I want to see the principal portion grow row by row, one entry per year.

Here is the formula:
=ROUND(PPMT(0.08, A2, 4, 5000), 2)

The formula is filled down from B2 to B5. The period argument is A2, which adjusts automatically to A3, A4, and A5 as you copy the formula down. The rate, total periods, and loan amount stay constant.
The principal portion climbs each year. Across all four payments, the absolute principal portions sum to 5000, which is exactly the loan amount. That’s the math working out: by the final payment, the loan balance has been fully cleared.
Tips & Common Mistakes
- Match the time unit of rate and periods. For a monthly schedule, divide the annual rate by 12 and multiply the years by 12. For yearly payments, leave both alone. Skipping this is the single biggest source of wrong PPMT answers.

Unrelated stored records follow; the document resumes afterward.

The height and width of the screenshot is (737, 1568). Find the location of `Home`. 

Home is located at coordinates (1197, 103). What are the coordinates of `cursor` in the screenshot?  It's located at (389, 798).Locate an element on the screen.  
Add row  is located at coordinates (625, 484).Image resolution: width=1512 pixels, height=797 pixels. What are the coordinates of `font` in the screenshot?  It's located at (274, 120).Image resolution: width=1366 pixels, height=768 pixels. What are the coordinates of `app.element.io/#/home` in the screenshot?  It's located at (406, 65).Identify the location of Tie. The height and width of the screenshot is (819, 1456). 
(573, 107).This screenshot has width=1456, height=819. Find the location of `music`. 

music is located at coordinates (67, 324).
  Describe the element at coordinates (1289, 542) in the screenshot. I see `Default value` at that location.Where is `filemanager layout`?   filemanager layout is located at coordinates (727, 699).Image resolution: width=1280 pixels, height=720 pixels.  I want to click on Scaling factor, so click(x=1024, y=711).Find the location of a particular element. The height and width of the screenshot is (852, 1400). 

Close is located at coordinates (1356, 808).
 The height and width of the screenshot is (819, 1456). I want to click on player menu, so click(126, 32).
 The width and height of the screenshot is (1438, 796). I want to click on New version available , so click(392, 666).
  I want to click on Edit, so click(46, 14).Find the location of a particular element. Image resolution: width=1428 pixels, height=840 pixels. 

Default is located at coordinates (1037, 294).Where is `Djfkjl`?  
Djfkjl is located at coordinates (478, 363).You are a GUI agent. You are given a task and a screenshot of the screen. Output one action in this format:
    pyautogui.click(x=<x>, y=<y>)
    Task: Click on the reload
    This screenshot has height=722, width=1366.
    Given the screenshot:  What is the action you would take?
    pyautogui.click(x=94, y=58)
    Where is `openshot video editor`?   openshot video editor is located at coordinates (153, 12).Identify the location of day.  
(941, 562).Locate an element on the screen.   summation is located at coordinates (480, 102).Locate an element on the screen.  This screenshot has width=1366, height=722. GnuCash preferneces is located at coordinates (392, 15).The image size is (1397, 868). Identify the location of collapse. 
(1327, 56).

- The period must be between 1 and the total number of periods. PPMT returns a #NUM! error if you pass a period of 0, a negative period, or a period larger than the loan term. Use IF function to guard the call if the period comes from a user input.
- PPMT returns a negative number on purpose. Sheets uses the cash-flow convention where money you pay out is negative. Wrap PPMT in ABS if you want a positive display, or pass a negative loan amount if you’d rather see positive payment values.
PPMT pulls the principal portion of one specific loan payment with a single call. That’s the building block for any amortization schedule you’d want to build.
You’ve now seen it on the first monthly payment, a later month of the same loan, an annual schedule, and a full year-by-year breakdown with a fill-down.